>> Start
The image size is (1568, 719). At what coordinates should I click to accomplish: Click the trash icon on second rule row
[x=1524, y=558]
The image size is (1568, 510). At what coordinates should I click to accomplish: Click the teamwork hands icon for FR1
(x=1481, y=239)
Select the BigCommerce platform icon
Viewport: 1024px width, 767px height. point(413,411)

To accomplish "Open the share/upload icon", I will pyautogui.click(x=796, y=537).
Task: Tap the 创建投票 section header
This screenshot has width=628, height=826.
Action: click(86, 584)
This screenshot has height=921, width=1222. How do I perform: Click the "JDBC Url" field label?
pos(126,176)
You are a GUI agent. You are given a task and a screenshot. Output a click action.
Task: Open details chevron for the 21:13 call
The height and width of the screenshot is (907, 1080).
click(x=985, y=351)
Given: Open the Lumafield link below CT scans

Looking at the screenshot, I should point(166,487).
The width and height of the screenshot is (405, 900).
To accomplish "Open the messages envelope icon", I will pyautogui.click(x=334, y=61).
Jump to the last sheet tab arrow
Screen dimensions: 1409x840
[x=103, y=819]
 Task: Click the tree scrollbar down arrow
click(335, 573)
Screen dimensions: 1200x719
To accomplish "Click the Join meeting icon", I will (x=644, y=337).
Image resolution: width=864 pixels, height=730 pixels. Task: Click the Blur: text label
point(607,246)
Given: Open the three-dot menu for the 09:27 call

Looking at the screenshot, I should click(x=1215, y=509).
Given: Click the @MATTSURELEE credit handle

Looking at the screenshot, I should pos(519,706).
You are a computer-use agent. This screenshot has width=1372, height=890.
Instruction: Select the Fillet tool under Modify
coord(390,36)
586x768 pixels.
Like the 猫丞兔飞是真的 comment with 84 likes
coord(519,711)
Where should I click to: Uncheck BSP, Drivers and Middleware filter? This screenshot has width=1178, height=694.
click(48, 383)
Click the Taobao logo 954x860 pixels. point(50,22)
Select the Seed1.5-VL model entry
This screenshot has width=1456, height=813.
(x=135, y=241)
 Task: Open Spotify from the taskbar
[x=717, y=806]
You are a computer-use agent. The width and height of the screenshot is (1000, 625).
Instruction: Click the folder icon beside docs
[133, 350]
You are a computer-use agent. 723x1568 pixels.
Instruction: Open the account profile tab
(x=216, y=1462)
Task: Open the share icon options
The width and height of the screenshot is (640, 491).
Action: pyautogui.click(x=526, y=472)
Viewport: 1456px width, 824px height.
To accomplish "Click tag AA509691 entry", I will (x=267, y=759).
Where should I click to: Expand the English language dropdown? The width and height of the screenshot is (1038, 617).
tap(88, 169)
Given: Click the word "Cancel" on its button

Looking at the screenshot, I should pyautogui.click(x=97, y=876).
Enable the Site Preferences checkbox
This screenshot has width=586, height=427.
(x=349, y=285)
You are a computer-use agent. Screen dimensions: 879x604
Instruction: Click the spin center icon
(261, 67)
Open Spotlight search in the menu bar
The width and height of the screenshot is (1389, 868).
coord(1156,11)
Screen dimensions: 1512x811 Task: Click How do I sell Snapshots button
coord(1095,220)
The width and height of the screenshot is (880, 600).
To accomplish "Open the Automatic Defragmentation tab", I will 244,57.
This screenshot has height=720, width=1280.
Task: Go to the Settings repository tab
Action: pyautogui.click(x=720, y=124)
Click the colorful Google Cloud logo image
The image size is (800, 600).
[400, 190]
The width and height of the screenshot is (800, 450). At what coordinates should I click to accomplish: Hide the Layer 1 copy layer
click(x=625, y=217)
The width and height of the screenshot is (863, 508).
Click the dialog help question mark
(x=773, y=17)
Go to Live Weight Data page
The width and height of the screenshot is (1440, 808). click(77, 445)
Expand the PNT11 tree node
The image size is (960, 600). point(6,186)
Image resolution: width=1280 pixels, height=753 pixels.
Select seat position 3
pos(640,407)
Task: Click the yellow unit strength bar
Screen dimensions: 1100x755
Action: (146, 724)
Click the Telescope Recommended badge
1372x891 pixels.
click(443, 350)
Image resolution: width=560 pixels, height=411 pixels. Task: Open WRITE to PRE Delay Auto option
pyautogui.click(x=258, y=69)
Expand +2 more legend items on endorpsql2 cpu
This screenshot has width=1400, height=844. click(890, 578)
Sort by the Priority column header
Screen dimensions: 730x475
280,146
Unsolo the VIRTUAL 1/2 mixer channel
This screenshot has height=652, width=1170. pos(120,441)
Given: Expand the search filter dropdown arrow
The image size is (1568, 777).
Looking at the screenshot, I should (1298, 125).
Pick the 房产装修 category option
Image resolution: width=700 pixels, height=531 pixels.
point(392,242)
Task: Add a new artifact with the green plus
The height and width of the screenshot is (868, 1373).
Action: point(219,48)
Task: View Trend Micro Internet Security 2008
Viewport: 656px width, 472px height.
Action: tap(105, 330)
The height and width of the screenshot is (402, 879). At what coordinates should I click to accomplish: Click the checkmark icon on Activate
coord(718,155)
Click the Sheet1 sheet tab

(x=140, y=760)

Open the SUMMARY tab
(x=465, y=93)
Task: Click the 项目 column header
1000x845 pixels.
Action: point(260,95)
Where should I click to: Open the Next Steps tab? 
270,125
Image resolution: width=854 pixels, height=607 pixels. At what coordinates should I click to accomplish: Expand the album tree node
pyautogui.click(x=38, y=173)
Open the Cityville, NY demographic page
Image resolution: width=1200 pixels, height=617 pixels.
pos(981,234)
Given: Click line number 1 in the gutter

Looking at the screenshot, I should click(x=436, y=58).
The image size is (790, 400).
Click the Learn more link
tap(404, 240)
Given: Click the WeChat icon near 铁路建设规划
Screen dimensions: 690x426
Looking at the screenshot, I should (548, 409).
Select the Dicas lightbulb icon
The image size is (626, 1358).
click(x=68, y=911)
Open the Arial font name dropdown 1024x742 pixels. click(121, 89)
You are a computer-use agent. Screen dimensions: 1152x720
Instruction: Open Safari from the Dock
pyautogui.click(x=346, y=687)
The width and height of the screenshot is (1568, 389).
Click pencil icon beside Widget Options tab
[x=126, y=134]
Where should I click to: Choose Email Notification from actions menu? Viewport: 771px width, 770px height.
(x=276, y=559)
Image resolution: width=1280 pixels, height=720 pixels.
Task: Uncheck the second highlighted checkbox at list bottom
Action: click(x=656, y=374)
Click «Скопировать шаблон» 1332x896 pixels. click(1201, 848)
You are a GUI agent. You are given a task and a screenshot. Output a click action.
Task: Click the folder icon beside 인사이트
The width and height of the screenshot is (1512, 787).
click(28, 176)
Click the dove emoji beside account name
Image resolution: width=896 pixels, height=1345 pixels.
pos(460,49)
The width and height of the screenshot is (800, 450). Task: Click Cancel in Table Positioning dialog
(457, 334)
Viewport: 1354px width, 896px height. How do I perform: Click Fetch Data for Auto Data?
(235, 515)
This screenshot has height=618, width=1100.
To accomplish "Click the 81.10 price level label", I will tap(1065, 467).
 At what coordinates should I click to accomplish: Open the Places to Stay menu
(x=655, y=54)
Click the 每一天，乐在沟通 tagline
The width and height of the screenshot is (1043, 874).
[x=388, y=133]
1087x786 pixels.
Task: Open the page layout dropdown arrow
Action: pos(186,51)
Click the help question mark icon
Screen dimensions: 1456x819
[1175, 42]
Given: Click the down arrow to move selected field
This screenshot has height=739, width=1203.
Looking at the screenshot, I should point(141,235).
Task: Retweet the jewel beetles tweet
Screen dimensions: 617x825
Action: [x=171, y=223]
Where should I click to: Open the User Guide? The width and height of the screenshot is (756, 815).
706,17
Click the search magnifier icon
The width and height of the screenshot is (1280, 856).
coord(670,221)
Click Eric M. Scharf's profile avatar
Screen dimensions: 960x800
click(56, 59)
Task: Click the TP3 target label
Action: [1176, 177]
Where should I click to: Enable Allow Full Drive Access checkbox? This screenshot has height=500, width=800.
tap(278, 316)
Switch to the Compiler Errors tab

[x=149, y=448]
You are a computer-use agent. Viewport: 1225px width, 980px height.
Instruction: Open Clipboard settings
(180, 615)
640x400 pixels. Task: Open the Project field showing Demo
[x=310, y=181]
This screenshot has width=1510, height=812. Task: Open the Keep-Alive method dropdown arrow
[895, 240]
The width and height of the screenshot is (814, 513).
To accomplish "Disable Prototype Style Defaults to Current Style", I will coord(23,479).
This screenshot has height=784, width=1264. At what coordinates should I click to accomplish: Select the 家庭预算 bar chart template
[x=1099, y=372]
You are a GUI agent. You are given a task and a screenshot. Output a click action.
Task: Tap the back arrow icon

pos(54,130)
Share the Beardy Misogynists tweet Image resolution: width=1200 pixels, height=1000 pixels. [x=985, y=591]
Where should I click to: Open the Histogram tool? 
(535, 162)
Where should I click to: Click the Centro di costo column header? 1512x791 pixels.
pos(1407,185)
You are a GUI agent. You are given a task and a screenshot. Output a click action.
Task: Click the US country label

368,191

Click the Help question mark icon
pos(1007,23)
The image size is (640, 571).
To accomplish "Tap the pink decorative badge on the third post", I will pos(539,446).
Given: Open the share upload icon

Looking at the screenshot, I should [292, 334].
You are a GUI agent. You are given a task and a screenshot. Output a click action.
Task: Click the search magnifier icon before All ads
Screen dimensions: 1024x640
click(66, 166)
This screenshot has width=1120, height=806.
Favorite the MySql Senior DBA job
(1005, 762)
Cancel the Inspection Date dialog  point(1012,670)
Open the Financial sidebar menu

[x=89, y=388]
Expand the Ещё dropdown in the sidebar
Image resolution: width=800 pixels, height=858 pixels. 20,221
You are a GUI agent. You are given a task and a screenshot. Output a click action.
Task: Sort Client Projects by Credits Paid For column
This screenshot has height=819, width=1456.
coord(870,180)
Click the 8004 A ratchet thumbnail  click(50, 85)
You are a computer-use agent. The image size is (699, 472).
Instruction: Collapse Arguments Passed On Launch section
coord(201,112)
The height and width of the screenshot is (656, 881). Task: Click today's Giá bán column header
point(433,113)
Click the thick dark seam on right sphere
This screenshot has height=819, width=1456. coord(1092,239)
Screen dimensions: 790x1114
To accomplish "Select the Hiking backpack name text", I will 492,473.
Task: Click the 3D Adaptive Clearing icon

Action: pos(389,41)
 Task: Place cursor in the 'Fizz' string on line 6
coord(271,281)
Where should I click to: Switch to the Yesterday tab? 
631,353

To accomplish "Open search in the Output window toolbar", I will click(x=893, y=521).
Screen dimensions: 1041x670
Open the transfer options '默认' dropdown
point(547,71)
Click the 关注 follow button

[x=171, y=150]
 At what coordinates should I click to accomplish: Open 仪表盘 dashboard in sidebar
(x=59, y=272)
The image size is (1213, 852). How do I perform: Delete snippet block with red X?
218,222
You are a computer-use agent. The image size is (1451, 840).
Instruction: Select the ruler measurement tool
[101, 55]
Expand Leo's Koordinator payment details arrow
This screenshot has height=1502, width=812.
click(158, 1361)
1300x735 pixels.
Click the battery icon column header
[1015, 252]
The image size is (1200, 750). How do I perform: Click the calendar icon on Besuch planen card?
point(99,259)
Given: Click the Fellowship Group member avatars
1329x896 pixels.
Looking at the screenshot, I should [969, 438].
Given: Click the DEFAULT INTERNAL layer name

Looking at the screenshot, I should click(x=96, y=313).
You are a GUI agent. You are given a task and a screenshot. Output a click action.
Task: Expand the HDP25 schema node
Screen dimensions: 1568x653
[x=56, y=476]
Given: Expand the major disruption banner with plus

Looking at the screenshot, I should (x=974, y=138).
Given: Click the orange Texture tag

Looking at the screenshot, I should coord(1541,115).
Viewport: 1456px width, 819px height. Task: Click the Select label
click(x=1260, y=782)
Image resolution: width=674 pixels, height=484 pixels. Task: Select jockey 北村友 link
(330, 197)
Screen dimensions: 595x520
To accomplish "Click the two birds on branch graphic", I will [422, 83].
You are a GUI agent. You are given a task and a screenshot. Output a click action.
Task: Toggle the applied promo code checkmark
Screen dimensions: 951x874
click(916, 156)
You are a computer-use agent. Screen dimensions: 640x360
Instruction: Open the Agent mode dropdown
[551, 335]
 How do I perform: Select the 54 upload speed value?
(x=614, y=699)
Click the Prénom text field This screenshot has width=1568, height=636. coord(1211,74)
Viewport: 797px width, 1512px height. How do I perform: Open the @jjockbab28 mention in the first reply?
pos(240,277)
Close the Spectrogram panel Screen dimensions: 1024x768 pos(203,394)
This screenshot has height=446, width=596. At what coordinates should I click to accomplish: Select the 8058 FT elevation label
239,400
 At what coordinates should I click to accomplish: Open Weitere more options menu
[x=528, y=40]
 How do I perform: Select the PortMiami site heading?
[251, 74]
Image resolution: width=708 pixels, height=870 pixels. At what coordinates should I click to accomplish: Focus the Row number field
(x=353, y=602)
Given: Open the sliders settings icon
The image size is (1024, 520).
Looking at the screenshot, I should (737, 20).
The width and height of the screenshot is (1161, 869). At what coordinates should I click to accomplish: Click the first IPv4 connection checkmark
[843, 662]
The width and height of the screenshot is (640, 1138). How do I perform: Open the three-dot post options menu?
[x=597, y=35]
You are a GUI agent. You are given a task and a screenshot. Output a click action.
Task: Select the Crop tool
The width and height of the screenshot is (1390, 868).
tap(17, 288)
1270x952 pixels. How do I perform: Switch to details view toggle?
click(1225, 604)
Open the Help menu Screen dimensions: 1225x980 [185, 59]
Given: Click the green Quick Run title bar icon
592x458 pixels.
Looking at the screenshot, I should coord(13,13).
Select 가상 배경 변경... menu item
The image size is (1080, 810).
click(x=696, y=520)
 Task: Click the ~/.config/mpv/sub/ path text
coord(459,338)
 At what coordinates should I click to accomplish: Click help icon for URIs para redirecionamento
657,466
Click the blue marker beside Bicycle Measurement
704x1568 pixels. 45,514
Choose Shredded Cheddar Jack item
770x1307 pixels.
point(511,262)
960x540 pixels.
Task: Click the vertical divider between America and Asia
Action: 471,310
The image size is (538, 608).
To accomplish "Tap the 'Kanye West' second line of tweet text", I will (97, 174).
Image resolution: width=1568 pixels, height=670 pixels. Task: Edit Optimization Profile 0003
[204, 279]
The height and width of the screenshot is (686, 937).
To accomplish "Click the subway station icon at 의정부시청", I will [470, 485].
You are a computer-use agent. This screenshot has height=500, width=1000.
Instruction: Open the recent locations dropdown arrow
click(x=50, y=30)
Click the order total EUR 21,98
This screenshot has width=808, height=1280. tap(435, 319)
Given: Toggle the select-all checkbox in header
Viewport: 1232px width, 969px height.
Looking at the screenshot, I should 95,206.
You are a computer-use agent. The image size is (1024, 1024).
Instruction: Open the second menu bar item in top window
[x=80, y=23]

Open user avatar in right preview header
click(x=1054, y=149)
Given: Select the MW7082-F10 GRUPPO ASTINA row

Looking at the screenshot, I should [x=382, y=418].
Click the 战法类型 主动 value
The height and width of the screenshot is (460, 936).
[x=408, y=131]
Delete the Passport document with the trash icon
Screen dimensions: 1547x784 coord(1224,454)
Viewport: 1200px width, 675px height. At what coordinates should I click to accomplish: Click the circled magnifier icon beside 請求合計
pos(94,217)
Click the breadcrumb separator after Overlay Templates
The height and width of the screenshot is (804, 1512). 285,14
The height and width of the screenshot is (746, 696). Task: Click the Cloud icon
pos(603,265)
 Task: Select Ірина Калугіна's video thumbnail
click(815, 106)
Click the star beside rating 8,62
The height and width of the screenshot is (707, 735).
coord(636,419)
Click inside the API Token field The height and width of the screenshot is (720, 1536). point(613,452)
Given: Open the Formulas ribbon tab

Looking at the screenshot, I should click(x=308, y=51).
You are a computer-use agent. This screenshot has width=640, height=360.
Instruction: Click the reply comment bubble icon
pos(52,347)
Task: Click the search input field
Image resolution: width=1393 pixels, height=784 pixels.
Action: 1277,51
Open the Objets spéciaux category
>> End
Please give the items from the line with "has width=640, height=360." through the end of the items again, switching "search" to "text" and leaving everything else unchanged.

You are a computer-use agent. This screenshot has width=640, height=360.
Instruction: Click the reply comment bubble icon
pos(52,347)
Task: Click the text input field
Image resolution: width=1393 pixels, height=784 pixels.
Action: 1277,51
Open the Objets spéciaux category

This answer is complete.